Gdy tylko zamieszkał z Kasią, całkowicie zapomniał o matce. Co za królowa! Zła żona i zła matka w jednej kobiecie.

Jej miła teściowa poradziła jej, aby poszła do pracy, więc obraziła się i teraz nie zostawia wnuka z babcią.

Czyż nie ma racji? Przez cały ten czas tylko jej mąż zajmuje się wsparciem finansowym, a ona siedzi na wszystkim gotowa tylko brać i czerpać z życia.

Krewna wcale nie jest zainteresowana faktem, że sam Andrzej zdecydował, że jego żona nie będzie pracować.

Mama wielokrotnie prała mózg swojemu synowi i wyjaśniła, że nie ma potrzeby tego młodzieńczego maksymalizmu.

Konieczne jest, aby jego żona także pracowała. Jeśli wcześniej Anna udzielała tylko rad, to po zakończeniu urlopu macierzyńskiego zaczęła atakować.

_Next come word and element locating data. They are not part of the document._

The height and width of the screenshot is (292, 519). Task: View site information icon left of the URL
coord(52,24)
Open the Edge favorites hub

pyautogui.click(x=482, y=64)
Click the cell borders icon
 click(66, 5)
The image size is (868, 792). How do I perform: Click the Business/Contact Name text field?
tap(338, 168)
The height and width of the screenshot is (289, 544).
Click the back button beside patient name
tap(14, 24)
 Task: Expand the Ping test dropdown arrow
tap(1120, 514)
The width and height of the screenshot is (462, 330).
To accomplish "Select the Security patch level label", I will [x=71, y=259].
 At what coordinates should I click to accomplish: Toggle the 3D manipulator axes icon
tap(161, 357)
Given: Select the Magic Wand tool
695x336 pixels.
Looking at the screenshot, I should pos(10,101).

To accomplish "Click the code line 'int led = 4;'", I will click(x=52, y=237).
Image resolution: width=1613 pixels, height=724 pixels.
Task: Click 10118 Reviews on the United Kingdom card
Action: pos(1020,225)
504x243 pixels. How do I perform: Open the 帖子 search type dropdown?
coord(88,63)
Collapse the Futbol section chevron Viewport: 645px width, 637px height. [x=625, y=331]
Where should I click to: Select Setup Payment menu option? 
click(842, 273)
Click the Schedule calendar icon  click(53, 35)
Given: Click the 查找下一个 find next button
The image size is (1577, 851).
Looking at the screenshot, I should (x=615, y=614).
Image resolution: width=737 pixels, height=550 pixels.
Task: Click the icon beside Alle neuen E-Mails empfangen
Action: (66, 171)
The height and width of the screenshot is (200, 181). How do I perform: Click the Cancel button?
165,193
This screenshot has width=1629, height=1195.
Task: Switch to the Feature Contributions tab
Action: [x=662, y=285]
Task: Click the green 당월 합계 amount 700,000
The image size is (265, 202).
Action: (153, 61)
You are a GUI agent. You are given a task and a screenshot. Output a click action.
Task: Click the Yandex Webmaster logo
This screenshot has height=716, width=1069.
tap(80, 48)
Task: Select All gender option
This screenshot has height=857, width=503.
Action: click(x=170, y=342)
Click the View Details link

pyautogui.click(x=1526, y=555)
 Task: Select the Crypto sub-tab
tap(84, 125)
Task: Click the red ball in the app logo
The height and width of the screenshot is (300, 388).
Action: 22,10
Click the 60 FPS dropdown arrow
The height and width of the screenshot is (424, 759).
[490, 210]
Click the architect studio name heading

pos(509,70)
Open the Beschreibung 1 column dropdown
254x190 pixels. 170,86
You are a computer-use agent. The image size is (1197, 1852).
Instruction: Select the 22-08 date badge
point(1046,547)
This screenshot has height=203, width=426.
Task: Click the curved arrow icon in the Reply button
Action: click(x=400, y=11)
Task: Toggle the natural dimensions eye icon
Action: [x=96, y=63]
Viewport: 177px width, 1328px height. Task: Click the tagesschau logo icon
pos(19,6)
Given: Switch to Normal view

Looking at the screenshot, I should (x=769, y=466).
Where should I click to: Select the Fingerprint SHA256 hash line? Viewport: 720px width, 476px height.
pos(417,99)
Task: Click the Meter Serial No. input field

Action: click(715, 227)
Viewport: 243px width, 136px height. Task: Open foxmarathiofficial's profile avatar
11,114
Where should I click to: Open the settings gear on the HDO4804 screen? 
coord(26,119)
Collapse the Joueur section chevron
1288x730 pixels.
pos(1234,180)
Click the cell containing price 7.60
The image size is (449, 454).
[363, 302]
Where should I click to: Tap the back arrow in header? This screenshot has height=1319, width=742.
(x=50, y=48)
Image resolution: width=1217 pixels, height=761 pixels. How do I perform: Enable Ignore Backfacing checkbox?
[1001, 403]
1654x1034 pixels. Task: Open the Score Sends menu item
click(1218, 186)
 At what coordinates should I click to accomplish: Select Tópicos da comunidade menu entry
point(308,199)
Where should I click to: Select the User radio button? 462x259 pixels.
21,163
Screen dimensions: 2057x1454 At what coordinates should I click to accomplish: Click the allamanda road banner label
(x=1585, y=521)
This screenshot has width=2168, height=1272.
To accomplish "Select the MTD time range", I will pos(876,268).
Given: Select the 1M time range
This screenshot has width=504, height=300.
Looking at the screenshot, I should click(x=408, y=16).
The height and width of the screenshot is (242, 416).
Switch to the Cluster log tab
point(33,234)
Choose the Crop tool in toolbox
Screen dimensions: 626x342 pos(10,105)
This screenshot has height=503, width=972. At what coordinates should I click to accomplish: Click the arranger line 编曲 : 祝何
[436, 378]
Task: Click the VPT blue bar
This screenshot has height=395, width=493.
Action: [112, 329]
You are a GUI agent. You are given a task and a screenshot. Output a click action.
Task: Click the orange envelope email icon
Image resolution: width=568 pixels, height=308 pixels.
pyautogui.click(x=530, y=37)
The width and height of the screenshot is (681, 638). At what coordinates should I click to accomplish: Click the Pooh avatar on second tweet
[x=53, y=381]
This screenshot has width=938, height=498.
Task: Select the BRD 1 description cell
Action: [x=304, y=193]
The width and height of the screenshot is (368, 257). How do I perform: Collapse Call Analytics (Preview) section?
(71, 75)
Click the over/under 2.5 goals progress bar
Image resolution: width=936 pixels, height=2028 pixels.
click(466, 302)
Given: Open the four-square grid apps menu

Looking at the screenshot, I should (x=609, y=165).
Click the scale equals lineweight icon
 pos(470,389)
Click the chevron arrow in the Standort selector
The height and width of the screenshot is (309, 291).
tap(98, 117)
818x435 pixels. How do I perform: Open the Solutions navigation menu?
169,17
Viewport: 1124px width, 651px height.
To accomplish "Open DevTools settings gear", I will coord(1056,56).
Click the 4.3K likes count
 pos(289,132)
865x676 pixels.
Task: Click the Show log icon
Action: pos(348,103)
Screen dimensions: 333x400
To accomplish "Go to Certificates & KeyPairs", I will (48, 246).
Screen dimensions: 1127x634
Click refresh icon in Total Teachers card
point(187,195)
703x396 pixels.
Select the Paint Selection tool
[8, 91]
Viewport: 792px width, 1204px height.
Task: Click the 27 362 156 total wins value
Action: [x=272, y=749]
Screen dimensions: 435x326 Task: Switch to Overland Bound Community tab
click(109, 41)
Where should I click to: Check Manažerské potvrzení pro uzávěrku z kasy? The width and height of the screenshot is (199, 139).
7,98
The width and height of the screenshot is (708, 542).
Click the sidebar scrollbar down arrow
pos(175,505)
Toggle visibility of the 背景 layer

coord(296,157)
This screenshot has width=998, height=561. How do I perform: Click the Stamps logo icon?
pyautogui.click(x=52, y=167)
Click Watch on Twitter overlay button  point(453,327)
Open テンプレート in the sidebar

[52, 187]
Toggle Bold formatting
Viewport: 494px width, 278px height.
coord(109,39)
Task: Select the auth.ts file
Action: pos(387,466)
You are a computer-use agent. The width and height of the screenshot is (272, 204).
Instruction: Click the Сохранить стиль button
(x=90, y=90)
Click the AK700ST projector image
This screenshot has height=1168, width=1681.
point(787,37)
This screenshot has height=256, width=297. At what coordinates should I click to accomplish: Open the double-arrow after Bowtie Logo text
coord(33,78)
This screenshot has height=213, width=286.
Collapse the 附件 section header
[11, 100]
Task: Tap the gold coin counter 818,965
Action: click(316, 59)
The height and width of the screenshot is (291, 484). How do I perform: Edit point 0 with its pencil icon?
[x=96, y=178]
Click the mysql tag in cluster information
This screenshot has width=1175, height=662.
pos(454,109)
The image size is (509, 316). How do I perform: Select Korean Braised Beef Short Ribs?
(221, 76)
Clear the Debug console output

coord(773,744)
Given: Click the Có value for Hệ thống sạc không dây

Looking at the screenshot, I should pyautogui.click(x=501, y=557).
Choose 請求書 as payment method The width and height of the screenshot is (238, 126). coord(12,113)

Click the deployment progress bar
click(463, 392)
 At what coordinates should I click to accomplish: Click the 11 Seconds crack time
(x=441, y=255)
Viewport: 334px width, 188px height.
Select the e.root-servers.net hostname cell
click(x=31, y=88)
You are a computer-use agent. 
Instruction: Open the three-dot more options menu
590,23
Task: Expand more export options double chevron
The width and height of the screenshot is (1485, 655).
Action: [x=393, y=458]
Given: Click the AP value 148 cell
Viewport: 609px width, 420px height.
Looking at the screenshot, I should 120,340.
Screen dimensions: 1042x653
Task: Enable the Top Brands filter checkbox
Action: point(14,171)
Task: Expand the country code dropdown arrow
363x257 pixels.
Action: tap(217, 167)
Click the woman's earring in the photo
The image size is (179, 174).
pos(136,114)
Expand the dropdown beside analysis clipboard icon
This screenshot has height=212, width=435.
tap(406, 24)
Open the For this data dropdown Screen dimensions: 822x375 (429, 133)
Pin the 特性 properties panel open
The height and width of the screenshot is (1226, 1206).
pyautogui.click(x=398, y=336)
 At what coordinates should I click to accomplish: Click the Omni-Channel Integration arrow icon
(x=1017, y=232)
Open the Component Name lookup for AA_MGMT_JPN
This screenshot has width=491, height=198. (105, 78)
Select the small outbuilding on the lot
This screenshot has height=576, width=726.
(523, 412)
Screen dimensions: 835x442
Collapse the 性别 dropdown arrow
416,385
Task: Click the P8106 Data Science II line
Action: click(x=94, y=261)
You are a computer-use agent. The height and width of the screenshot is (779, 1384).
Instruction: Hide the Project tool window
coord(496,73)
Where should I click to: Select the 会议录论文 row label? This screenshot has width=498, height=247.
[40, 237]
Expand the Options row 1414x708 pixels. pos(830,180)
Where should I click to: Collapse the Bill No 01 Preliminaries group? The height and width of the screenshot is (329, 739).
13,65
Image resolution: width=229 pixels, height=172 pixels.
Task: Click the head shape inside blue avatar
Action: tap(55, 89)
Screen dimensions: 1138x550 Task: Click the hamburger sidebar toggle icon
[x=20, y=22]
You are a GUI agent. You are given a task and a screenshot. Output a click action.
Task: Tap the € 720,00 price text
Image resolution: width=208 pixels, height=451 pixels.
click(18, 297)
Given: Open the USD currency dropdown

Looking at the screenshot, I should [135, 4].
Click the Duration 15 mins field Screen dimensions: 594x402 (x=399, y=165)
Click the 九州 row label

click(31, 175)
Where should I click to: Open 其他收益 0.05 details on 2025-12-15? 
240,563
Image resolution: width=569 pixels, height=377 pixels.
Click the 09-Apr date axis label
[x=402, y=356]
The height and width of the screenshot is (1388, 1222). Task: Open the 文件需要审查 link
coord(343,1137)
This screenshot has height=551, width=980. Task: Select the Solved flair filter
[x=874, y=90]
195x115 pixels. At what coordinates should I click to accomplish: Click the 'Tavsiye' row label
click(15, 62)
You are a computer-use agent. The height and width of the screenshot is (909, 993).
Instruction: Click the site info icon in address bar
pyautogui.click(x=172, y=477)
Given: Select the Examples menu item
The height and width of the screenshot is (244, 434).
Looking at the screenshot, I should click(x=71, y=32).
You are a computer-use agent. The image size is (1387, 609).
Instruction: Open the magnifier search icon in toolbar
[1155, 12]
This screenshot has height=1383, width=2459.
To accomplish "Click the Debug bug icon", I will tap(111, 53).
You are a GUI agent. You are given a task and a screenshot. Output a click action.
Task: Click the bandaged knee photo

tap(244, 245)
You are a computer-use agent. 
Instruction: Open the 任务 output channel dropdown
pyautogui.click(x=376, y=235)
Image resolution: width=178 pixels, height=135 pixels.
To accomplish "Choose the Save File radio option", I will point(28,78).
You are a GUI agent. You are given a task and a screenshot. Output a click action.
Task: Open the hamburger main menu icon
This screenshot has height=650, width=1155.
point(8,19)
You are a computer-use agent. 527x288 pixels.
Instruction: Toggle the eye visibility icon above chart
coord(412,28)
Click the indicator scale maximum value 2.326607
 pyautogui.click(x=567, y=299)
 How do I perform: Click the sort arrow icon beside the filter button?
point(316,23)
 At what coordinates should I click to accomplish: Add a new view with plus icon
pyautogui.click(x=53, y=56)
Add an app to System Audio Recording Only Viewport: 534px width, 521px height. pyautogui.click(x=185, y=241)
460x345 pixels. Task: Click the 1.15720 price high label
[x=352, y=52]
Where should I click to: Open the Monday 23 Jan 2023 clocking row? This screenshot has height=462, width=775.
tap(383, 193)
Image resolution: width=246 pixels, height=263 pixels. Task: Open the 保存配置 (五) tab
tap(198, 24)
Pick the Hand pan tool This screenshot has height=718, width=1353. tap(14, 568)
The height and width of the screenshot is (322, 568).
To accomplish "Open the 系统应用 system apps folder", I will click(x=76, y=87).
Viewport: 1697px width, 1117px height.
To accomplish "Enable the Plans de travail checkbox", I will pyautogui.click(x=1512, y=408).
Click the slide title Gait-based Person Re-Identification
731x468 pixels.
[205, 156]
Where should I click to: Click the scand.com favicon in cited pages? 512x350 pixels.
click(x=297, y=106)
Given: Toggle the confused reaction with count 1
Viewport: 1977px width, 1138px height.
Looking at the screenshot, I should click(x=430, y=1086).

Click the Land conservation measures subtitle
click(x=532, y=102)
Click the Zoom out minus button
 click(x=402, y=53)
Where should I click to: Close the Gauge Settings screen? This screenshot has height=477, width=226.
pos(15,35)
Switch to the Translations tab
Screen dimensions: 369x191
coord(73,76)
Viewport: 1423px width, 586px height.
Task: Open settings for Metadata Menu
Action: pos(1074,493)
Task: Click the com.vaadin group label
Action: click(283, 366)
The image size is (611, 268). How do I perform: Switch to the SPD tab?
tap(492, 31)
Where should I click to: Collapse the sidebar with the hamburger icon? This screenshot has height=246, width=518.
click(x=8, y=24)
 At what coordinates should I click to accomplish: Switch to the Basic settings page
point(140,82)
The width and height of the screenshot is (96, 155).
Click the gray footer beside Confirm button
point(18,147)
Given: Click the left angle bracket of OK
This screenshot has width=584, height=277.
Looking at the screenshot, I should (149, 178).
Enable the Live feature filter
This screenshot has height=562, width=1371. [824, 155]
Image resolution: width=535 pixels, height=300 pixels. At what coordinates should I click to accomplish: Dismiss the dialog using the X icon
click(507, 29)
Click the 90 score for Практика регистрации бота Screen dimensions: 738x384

Przez 30 lat pracowała jako dyrektor. Sama postawiła syna na nogi. A ta siedzi w domu na kanapie i nie przejmuje się zarabianiem pieniędzy.

Chyba życia nie widziała, skoro taka mądra. Kasia zabiera Władka tylko na zajęcia rozwojowe i sekcje. To duży chłopiec, poradzi sobie sam. Anna próbowała rozmawiać z synem, ale on odpowiadał:

"Mamo, nie mieszaj się w nasze relacje. Poradzimy sobie sami!".

Wczoraj synowa powiedziała, że jadą na wakacje. Mąż wykupił wycieczkę do Egiptu. Od czego tu odpoczywać?

Tak, jej mąż zasługuje na wakacje — pracuje bez dni wolnych, ale Kasia nic nie robi! Żyje sobie przyjemnie, a on zabiera ją do kurortów.

Jej wnuk jest już w trzeciej klasie. Bezpiecznie jest iść do pracy i zarobić, ale Kasia jest pewna, że ma wystarczająco dużo obowiązków — wykonuje wszystkie prace domowe.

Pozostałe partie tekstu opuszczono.